Yes we are aware of that, which is why if we do not sell this side of December, we will not reside in Spain untill July 2nd, we will intend renting in UK for 4 months - I have to hand notice in and then we will rent probably in Portugal for a while even if we have purchased in Spain we will not live there untill after the tax residency date.


----------



## nogard (Jan 16, 2012)

cambio said:


> Yes we are aware of that, which is why if we do not sell this side of December, we will not reside in Spain untill July 2nd, we will intend renting in UK for 4 months - I have to hand notice in and then we will rent probably in Portugal for a while even if we have purchased in Spain we will not live there untill after the tax residency date.

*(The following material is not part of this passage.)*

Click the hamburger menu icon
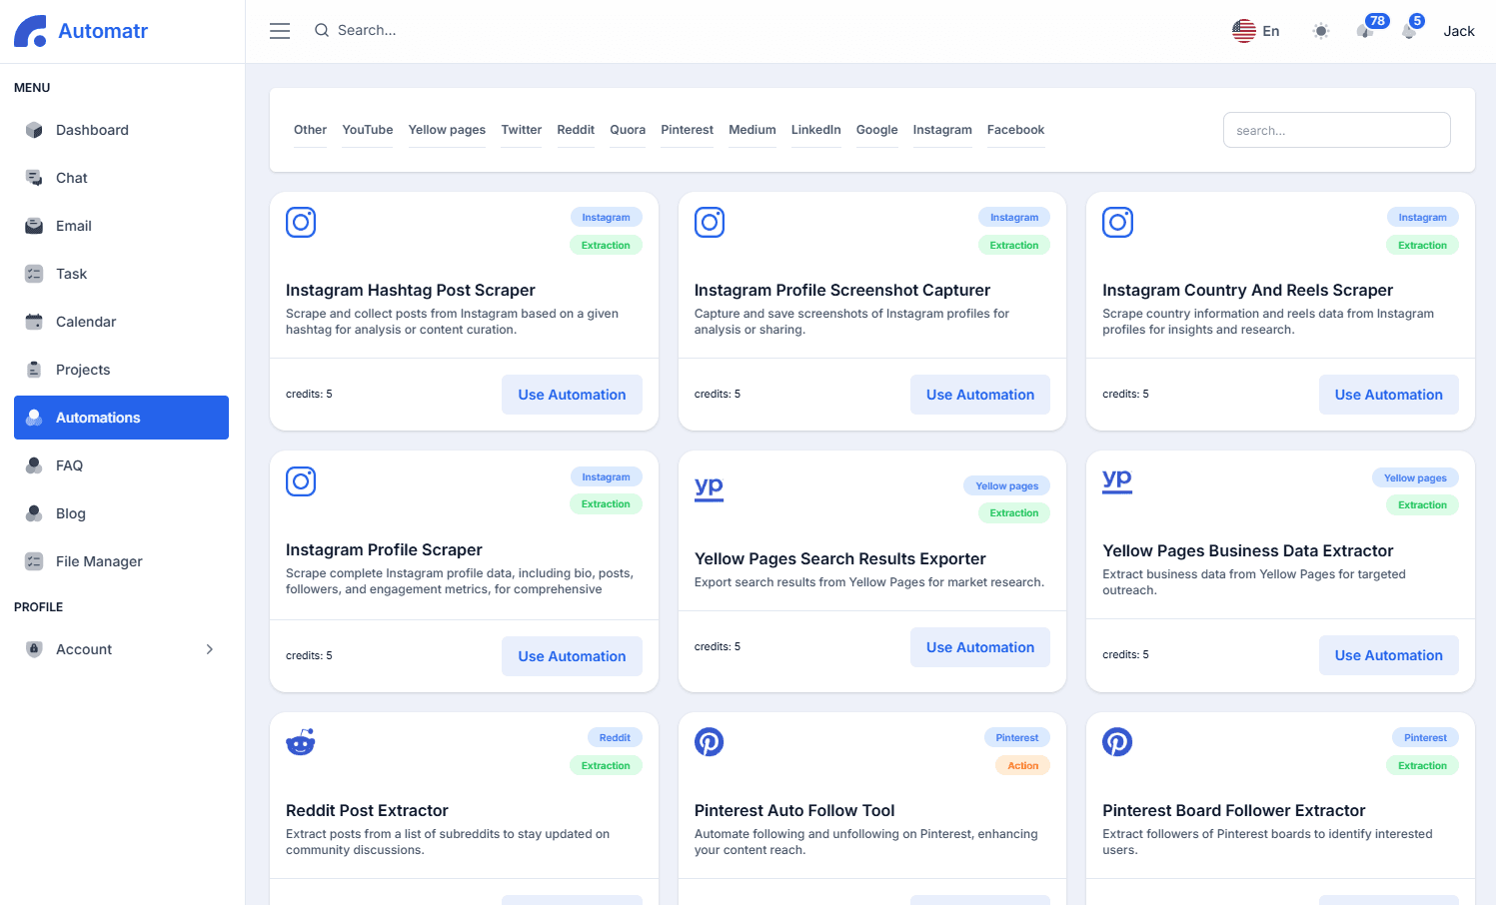1496x905 pixels. coord(280,31)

Hi, Would someone explain this to me, i.e. how one goes about avoiding the tax, dates Spanish Tax year, etc.
Thanks.


----------



## CapnBilly (Jun 7, 2011)

crookesey said:


> Just remember that if you sell you UK property in the same Spanish tax year that you officially move to Spain in, you will be liable for Spanish capital gains tax on any profit that you make on your UK property, best to get both events into separate tax years.

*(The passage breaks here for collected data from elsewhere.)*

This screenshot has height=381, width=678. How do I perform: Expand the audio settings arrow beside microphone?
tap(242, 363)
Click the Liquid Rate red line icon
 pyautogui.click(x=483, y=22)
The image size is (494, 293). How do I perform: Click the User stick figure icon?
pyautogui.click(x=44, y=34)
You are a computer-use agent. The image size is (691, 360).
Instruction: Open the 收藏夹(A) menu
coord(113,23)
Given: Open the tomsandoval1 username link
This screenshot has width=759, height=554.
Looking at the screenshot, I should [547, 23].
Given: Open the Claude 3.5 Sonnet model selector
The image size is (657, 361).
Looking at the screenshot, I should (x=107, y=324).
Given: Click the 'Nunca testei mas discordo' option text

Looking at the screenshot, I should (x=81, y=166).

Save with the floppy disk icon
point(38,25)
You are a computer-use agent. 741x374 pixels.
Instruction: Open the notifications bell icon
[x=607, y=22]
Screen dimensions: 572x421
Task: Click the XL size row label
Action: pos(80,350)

Although I agree that its still best to get both events into seperate tax years, so there is absolutely no doubt, this is a slightly different situation. If you sell your main residence ( which i think this is), then you can, within 2 years, reinvest the proceeds in a property in Spain, without paying capital gains. This applies to the amount you invest, so if your net proceeds are £200k and you reinvest £150k, then capital gains is payable on the balance. This situation also applies, upto 2 years before you sell as well.


----------



## Megsmum (Sep 9, 2012)

CapnBilly said:


> Although I agree that its still best to get both events into seperate tax years, so there is absolutely no doubt, this is a slightly different situation. If you sell your main residence ( which i think this is), then you can, within 2 years, reinvest the proceeds in a property in Spain, without paying capital gains. This applies to the amount you invest, so if your net proceeds are £200k and you reinvest £150k, then capital gains is payable on the balance. This situation also applies, upto 2 years before you sell as well.


this is our understanding as well, which is why we intend to move after july 1st, as this will also avoid cgt on my nhs lump sum


----------